Introduction
For most applications dealing with time series data, the value of each data point diminishes over time as the granularity of the dataset loses relevance as it gets stale. For example, when applying a real-time anomaly detection model, more granular data (e.g., data collected at second resolution), would yield better results. However, to train forecasting models afterwards, recording data at such high frequency may not be needed and would be costly in terms of storage and compute.
When I was working for an IoT company, to combat this issue, we stored data in three separate databases. To show the most up to date value, latest updates were pushed to a NoSQL realtime database. Simultaneously, all the data was appended to both a time series database storing up to 3 months of data for quick analysis and to an OLAP database for long-term storage. To stop the time series database from exploding in size, we also ran a nightly job to delete old data.
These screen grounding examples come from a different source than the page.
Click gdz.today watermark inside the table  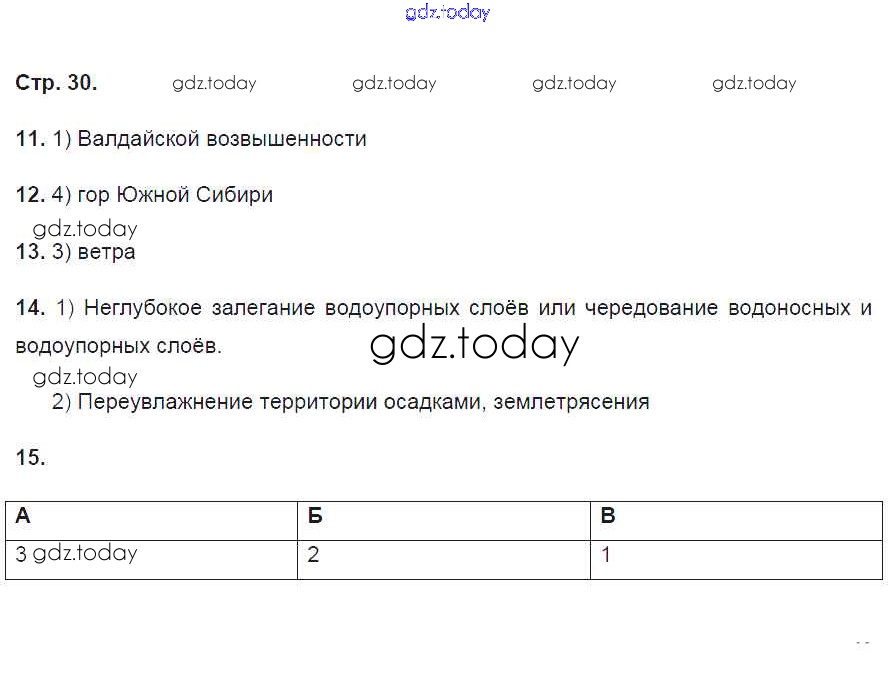click(x=85, y=553)
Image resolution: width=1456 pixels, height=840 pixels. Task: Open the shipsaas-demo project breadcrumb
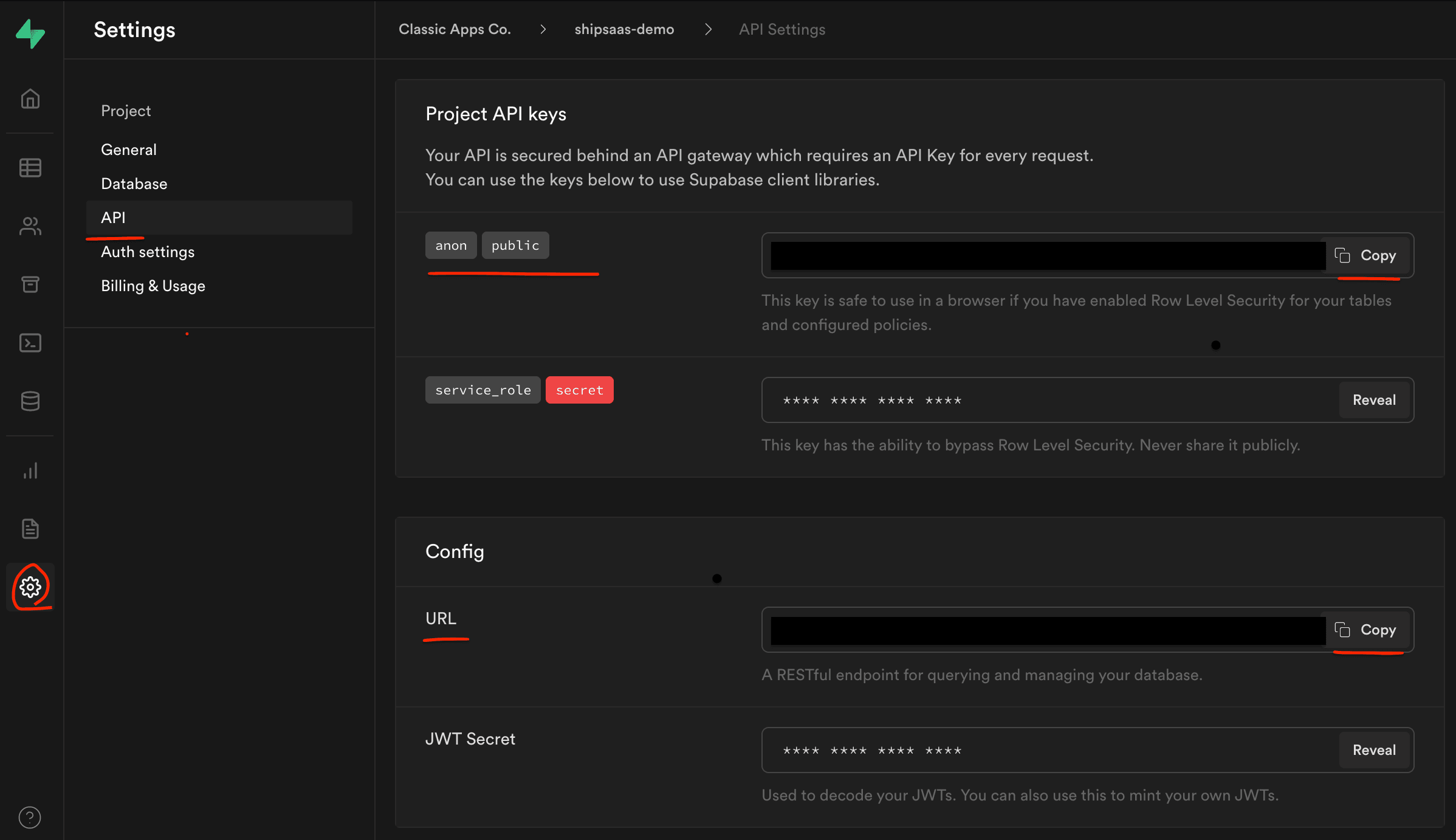[623, 29]
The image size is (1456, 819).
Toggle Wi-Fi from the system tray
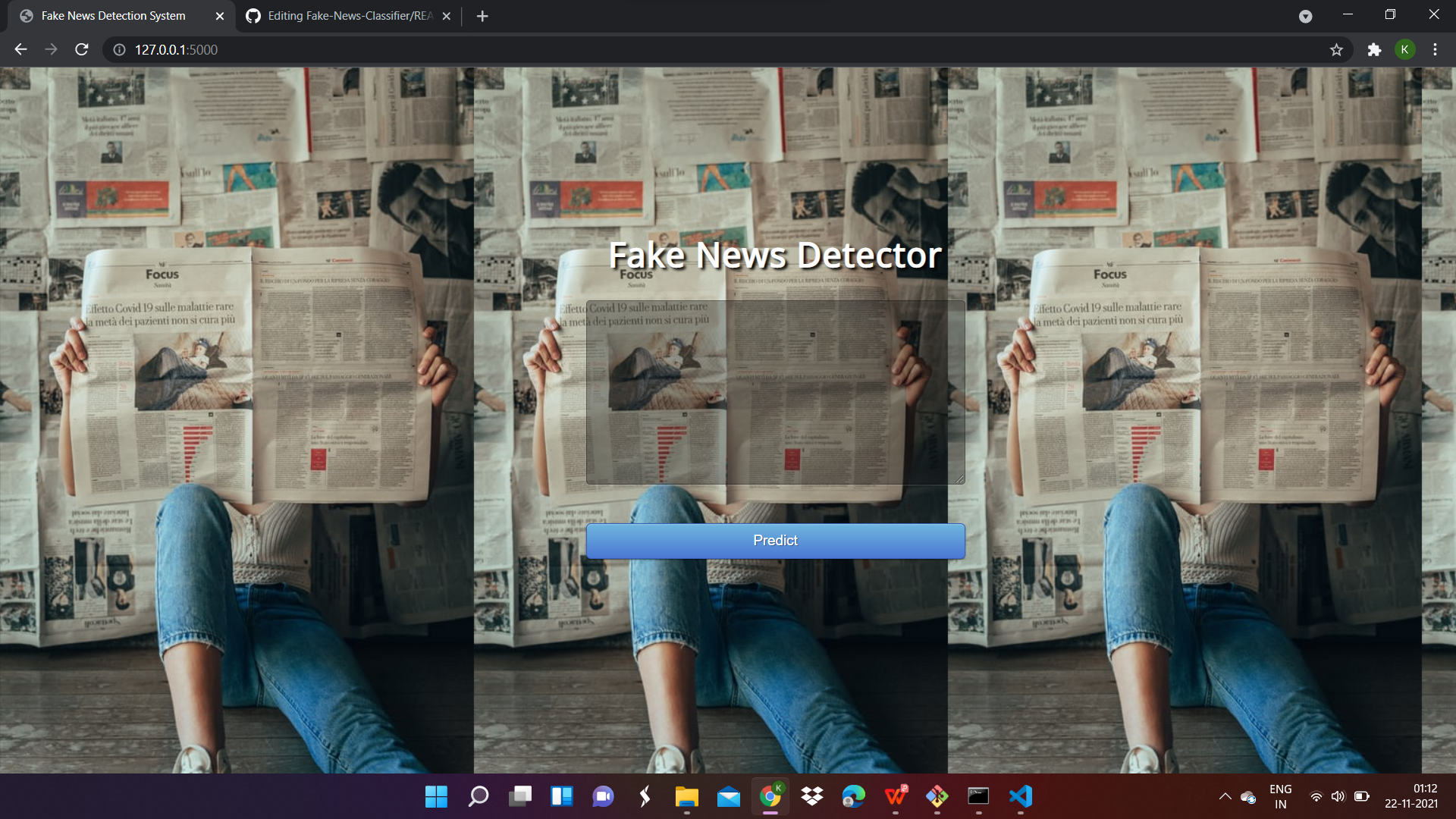point(1316,796)
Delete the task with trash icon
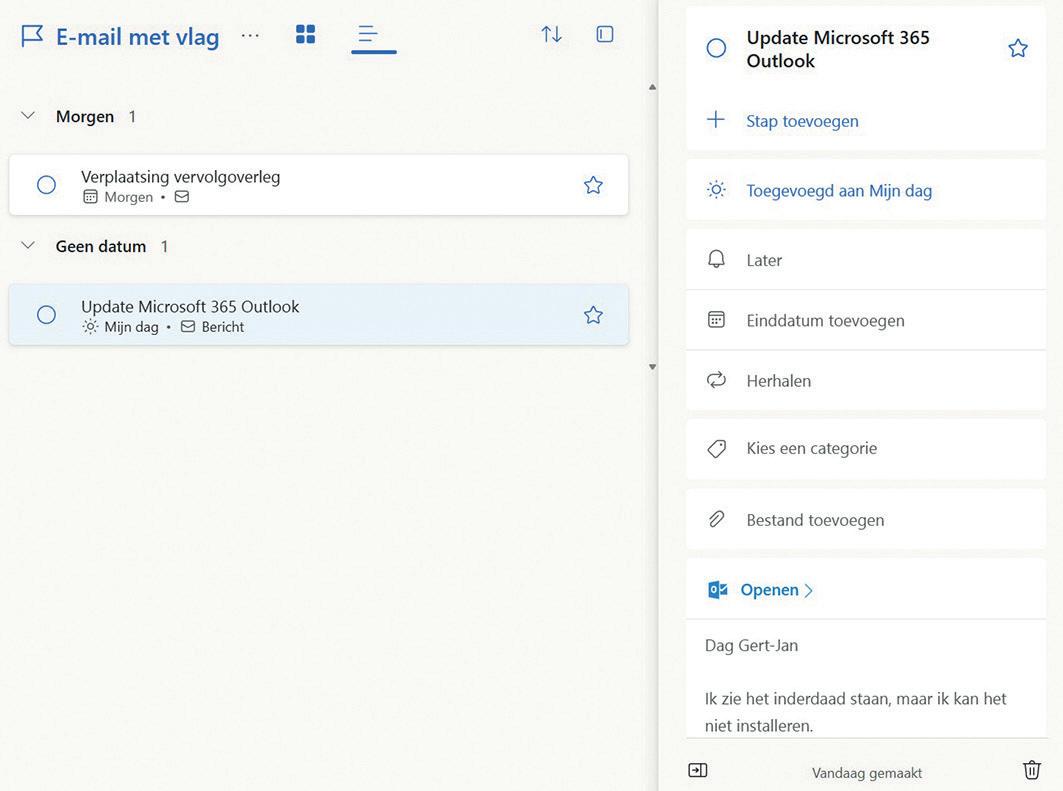1063x791 pixels. (x=1032, y=770)
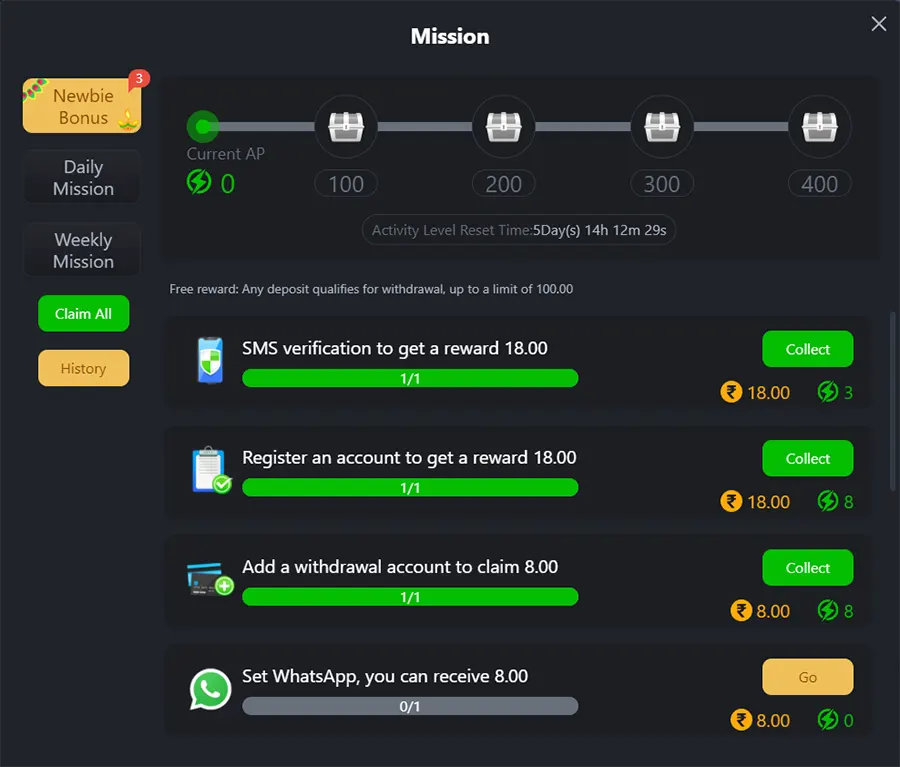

As the size of the data grew exponentially with IoT devices, this design caused operational issues with maintaining three different databases.
QuestDB solves this by providing easy ways to downsample the data and also detach or drop partitions when old data is no longer necessary. This helps to keep all the data in a single database for most operations and move stale data to cheaper storage in line with a mature data retention policy.
To illustrate, let’s revisit the IoT application involving heart rate data. Unfortunately, Google decided to shut down its Cloud IoT Core service, so we’ll use randomized data for this demo.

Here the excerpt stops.